Residual standard error: 0.1295 on 519 degrees of freedom
Multiple R-squared:  0.6778,    Adjusted R-squared:  0.6759 
F-statistic: 363.9 on 3 and 519 DF,  p-value: < 2.2e-16
aic_value <- AIC(model2)
print(aic_value)
[1] -647.8565

Apply to testing data

Now, I’m going to use the second model I built (model2) to predict the number of MVP votes I can expect to find using my predictive model.

predictions <- predict(model2, test_data)

Examine predictions

There are a few different visualisations that can help us explore how the model’s predictions compared to the actual outcomes in the test data:

library(ggplot2)

plot(test_data$mvp_votes, predictions, xlab = "Actual MVP Votes", ylab = "Predicted MVP Votes", main = "Actual vs. Predicted MVP Votes")
abline(0, 1, col = "red")

residuals <- test_data$mvp_votes - predictions

# Residual Plot
plot(test_data$mvp_votes, residuals, main = "Residuals vs. Actual Values",
     xlab = "Actual Values", ylab = "Residuals", pch = 4)
abline(h = 0, col = "red")  # add horizontal line at 0

test_data$predicted <- predictions

# Scatter plot
ggplot(test_data, aes(x = mvp_votes, y = predicted)) +
  geom_point() +
  geom_abline(intercept = 0, slope = 1, color = "red", linetype = "dashed") +
  labs(title = "Actual vs. Predicted Values",
       x = "Actual Values",
       y = "Predicted Values") +
  theme_minimal()

I’ve created a scatter plot to compare actual vs. predicted mvp_votes values. The red line represents a perfect prediction.

81.3 Practice

Repeat the steps above on the following F1 dataset.

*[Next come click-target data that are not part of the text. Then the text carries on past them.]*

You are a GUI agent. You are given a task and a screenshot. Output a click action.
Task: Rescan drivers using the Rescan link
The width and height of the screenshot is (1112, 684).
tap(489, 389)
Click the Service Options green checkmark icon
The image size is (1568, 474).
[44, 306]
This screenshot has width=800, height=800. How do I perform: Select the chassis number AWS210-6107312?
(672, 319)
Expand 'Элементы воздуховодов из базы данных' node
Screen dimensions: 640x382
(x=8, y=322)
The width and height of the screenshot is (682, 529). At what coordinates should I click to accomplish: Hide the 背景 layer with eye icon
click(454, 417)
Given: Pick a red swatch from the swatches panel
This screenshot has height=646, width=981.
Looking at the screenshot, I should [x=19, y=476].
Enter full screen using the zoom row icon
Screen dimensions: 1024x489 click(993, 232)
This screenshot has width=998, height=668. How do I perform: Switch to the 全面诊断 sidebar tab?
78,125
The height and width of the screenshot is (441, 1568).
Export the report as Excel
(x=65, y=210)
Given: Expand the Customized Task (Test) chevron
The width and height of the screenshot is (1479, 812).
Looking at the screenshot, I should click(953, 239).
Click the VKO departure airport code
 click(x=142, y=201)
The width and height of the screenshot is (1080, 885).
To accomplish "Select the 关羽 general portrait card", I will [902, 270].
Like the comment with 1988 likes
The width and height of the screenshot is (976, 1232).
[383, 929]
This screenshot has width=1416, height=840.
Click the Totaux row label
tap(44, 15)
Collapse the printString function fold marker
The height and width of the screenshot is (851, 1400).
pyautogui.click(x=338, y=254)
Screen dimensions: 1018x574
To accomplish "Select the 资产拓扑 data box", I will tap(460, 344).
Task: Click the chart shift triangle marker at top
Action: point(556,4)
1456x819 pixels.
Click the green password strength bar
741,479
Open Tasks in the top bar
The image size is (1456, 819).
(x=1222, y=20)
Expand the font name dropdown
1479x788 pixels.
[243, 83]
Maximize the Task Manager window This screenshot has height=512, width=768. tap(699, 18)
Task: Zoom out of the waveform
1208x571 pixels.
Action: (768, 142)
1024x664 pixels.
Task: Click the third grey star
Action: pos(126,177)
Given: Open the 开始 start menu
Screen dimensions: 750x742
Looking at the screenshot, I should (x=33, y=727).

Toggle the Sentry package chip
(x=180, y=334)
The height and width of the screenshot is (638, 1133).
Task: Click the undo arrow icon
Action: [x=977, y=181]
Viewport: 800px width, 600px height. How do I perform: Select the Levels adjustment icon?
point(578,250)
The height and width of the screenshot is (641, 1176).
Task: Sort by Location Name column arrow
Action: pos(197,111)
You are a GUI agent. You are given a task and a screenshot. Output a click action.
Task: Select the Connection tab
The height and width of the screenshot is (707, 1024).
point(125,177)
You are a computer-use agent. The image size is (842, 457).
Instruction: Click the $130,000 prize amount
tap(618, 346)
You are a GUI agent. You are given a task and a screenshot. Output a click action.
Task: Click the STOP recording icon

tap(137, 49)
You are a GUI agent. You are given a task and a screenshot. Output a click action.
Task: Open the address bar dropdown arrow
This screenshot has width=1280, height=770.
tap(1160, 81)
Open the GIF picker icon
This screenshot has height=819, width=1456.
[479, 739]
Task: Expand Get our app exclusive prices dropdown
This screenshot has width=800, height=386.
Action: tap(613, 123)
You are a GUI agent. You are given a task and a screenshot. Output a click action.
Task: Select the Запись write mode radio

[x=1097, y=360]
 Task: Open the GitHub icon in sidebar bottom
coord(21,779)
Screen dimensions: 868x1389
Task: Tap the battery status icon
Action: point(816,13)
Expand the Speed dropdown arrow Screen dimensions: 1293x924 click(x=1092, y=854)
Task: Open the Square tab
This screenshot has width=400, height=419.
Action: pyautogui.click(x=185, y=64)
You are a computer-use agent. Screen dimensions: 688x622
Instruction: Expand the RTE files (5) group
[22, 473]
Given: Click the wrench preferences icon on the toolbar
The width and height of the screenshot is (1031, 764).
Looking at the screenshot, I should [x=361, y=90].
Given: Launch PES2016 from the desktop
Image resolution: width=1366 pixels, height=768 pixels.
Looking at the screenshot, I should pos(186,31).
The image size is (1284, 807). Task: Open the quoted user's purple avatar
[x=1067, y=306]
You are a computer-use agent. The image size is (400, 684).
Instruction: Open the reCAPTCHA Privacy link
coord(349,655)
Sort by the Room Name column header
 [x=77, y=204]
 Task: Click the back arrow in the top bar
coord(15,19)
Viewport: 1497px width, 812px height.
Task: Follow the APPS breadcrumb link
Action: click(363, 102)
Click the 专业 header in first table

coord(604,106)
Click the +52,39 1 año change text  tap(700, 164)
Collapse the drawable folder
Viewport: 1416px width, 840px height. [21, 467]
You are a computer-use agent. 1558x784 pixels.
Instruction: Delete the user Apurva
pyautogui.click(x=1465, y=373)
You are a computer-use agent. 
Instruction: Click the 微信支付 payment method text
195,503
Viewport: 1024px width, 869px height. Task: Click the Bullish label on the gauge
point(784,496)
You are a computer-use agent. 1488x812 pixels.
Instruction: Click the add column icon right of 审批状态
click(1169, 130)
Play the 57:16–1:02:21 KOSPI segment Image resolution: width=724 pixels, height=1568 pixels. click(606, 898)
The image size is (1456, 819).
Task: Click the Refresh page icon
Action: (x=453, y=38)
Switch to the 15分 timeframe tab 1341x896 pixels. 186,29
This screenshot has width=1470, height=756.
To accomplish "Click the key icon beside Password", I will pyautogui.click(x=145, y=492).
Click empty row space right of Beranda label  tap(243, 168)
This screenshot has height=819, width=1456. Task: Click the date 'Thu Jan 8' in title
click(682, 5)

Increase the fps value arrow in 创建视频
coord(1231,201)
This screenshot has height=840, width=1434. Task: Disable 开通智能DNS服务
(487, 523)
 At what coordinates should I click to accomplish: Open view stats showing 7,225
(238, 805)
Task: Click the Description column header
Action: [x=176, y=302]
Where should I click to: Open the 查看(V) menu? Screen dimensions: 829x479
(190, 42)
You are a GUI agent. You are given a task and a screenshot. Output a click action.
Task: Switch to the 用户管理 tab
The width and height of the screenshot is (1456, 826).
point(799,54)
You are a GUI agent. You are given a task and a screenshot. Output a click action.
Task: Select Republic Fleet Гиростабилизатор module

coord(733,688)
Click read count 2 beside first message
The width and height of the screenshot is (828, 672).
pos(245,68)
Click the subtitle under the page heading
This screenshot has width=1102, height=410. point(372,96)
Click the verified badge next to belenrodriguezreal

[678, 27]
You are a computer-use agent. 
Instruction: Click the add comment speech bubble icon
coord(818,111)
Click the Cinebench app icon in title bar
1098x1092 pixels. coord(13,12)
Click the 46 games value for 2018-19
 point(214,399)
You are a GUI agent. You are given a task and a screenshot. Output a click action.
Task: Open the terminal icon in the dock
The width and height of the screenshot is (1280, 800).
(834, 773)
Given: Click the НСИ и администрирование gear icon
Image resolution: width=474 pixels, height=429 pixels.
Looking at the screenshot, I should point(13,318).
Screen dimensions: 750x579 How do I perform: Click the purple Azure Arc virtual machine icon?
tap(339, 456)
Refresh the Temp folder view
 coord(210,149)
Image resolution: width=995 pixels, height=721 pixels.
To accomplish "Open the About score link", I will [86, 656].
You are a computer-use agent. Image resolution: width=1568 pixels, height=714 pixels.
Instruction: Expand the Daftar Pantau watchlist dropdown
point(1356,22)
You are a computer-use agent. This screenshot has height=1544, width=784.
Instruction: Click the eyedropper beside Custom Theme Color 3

Your task is to create a model to predict the RacePosition based on the predictor variables. Which predictor variables are significant, and to what extent does your model explain the variance in the observed data?

rm(list=ls())

df <- read.csv('https://www.dropbox.com/scl/fi/4huhvcj21dlizwso430ma/wk9_2.csv?rlkey=2f5j7kg68rgkimuduz6j3tm8v&dl=1')
show solutions
### Normalise
normalise<- function(x) {
  return ((x - min(x)) / (max(x) - min(x)))
}

df_norm <- as.data.frame(lapply(df, normalise))

### Run regression model
#### Split into training and testing sets

sample_size <- floor(0.8 * nrow(df_norm))
train_indices <- sample(seq_len(nrow(df_norm)), size = sample_size)

train_data <- df_norm[train_indices, ]
test_data <- df_norm[-train_indices, ]

#### Fit linear model
model <- lm(RacePosition ~ CarPerformanceIndex + QualifyingTime + DriverAge + EnginePower + TeamExperience + WeatherCondition + CircuitType + PitStopStrategy, data = train_data[, -ncol(train_data)]) 
summary(model)
aic_value <- AIC(model)
print(aic_value)

#### Different models

model2 <- lm(RacePosition ~ CarPerformanceIndex + QualifyingTime + EnginePower  + PitStopStrategy, data = train_data)
summary(model2)
aic_value <- AIC(model2)
print(aic_value)

predictions <- predict(model2, test_data)

### Visualise actual vs. predicted data

plot(test_data$RacePosition, predictions, xlab = "Actual Race Position", ylab = "Predicted Race Position", main = "Actual vs. Predicted Race Position")
abline(0, 1, col = "red")

#### More plots
# Residuals vs. Fitted Values
plot(model2, which = 1)